As some Minnesota companies struggle to fill manufacturing jobs some people are blaming a decline in high schools’ shop class offerings.
They say too many young people aren’t being exposed to industrial technology careers, in part because the federal No Childe Behind Initiative has induced high schools to shift resources toward core subject areas of math and reading. Shop classes like machining, welding and robotics are being crowded out, Minnesota public Radio reported.
“Those are considered elective classes in almost every school system,” said Mike Lindstrom, a retired industrial technology teacher from Coon Rapids who is active in the Minnesota Technology and Engineering Educators Association. “And electives right now are on the endangered species list.”
Manufacturing jobs in Minnesota pay an average salary of more than $56,000. But some companies find it hard to find enough qualified workers. That includes Graphic Packaging, a company in Crosby that builds packaging machines.
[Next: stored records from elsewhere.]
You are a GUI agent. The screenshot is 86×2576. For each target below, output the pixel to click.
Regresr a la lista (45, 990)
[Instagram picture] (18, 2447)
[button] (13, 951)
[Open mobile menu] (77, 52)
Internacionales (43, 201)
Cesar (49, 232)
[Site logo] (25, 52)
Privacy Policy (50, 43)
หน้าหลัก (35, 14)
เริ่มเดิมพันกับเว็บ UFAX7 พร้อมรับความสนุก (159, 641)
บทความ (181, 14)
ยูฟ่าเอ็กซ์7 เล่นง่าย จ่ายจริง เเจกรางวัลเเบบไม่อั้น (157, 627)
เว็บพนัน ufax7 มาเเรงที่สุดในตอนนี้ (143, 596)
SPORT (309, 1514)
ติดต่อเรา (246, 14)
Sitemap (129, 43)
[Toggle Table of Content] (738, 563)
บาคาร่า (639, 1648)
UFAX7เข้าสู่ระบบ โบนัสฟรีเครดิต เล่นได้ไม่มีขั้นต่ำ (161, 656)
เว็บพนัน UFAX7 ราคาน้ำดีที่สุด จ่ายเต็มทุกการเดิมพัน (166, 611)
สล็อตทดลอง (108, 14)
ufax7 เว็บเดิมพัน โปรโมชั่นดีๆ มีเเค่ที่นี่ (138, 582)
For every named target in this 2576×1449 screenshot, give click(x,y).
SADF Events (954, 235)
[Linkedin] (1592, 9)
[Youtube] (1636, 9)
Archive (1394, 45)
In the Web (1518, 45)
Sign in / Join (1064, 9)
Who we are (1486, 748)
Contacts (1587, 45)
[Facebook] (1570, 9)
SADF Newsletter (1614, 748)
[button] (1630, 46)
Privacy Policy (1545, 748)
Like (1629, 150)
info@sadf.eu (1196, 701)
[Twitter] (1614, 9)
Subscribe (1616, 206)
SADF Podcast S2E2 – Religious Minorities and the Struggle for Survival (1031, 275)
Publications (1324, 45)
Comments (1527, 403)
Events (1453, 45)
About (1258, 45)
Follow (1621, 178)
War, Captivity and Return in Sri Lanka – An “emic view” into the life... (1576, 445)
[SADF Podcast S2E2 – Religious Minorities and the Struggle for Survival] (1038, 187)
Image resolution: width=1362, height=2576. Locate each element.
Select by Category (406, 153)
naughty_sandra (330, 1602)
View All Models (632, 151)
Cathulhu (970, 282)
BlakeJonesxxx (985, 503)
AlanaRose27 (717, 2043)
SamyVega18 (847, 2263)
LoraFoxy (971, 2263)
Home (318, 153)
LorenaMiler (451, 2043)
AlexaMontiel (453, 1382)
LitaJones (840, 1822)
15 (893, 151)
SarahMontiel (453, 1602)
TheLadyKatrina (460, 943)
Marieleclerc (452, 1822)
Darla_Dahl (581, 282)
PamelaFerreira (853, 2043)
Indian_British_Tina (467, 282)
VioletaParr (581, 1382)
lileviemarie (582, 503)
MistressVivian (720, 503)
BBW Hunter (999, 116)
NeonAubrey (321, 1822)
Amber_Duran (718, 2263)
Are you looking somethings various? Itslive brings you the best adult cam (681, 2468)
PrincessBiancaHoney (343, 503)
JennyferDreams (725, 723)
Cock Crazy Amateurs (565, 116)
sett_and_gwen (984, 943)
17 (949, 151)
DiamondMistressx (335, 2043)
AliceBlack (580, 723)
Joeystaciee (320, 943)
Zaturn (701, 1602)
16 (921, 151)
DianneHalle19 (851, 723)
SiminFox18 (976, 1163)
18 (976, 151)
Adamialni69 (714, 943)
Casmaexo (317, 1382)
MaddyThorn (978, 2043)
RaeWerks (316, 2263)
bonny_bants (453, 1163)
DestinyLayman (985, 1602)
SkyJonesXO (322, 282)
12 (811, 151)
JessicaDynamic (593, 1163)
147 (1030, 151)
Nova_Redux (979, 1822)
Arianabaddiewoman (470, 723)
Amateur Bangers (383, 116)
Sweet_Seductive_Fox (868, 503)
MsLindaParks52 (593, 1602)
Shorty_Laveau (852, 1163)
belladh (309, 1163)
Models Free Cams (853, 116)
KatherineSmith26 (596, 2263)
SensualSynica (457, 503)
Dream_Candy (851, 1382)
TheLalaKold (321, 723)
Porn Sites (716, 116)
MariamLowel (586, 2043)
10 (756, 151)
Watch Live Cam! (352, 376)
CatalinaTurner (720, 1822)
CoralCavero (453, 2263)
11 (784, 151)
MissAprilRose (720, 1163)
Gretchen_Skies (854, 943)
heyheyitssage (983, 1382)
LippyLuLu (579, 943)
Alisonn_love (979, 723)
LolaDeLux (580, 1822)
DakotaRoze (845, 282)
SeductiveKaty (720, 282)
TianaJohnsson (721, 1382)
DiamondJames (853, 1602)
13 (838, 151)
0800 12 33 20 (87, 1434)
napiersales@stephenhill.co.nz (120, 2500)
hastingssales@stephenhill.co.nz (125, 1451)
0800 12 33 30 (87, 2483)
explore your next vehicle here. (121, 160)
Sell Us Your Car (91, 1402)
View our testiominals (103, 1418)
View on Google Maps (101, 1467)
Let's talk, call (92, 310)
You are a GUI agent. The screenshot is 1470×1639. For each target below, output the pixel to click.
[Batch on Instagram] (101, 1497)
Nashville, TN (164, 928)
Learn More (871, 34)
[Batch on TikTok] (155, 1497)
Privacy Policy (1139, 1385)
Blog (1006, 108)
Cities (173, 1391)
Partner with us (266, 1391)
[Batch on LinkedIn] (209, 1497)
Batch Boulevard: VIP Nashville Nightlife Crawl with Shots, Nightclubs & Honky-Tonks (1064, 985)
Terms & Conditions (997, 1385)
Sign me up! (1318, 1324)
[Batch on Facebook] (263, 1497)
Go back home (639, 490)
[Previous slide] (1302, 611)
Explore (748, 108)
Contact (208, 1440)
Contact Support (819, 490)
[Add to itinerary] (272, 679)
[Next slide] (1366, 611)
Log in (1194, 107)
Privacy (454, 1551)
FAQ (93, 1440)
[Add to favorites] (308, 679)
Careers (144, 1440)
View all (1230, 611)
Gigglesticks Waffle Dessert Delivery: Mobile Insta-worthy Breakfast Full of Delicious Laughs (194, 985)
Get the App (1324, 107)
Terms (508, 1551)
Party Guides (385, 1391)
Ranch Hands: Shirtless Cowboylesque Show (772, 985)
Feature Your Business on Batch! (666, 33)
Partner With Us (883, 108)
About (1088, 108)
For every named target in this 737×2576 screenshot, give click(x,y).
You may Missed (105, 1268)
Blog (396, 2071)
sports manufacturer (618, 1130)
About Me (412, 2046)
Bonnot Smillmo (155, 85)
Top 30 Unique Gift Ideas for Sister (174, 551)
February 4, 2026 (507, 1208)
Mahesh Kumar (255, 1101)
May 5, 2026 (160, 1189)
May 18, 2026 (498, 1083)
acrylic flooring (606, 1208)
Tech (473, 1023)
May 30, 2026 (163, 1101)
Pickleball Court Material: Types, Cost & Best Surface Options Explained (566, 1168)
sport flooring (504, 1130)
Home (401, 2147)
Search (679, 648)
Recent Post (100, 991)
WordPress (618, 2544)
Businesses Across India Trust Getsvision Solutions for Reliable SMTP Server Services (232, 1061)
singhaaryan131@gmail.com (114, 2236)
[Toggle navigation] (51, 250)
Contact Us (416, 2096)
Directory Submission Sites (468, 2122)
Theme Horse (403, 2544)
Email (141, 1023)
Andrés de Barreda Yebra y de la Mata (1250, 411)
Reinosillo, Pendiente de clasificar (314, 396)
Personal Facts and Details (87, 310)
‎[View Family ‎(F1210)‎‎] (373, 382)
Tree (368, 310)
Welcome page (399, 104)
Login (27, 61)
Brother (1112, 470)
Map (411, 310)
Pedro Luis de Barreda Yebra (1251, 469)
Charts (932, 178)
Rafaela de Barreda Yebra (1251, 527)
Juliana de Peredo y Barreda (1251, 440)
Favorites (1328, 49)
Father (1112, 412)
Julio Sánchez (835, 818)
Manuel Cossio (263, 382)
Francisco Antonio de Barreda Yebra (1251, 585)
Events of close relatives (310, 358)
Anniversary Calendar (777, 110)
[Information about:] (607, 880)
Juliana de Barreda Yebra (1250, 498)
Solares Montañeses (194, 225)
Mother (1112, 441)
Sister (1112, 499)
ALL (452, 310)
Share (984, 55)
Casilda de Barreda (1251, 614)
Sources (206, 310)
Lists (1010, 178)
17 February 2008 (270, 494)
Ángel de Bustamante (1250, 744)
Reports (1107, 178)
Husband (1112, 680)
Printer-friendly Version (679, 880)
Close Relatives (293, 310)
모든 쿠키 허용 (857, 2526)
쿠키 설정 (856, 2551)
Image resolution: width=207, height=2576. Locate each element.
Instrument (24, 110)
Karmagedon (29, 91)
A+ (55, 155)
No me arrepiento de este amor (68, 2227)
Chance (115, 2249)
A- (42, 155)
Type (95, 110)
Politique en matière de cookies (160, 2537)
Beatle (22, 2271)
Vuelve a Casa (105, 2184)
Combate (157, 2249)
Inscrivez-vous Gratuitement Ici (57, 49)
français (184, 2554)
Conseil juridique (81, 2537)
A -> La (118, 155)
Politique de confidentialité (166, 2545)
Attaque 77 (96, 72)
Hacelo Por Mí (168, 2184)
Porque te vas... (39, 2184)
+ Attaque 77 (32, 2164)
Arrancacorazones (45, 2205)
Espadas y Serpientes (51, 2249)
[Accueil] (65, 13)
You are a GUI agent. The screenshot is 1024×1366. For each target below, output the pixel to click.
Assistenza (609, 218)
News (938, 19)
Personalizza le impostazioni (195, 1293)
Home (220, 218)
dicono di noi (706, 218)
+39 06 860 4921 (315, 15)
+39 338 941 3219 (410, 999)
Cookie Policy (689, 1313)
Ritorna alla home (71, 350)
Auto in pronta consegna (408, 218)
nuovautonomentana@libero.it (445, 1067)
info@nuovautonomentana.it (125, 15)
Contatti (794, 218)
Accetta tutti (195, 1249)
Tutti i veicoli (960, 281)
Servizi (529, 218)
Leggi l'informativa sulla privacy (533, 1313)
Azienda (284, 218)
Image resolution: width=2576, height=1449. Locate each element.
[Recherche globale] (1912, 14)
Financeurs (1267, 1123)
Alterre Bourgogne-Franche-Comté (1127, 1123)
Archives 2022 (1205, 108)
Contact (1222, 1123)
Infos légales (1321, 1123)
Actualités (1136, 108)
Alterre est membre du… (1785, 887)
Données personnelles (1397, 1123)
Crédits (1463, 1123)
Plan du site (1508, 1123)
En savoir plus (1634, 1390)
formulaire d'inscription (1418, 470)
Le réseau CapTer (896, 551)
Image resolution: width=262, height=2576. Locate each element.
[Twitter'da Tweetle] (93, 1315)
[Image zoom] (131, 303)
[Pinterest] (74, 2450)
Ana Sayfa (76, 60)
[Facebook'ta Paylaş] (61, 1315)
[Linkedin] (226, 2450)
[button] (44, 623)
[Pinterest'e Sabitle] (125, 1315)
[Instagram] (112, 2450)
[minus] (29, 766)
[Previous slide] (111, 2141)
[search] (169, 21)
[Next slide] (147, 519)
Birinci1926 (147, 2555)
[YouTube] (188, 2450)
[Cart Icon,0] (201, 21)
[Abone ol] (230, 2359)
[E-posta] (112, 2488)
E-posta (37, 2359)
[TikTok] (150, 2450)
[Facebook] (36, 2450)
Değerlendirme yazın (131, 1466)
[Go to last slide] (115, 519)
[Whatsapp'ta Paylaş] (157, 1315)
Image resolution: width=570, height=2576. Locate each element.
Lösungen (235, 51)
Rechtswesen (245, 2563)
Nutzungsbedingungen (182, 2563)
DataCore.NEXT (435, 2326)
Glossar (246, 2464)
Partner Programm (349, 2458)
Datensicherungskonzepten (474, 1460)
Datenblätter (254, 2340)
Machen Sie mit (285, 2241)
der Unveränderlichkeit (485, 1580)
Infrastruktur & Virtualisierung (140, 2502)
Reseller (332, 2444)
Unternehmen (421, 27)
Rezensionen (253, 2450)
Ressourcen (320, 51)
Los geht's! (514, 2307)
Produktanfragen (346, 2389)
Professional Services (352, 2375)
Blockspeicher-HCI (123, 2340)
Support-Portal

Human resources manager Theresa Schermerhorn said she recruits across the state for people with a background in robotics or computer-aided machines, and for people who have electrical or mechanical skills. She said those skills are tougher to find because they aren’t valued as they used to be.
“Parents want their children to go to college,” Schermerhorn said. “That’s been this last generation’s push. You have to have a college degree to have a good job. And that’s not true anymore.”
To stimulate interest in such jobs, Central Lakes College in Brainerd has a career exploration day every year for high school students. This year’s drew 2,200 students from 21 high schools. There was a high tech welding simulator in one corner and a robotics demonstration in the other.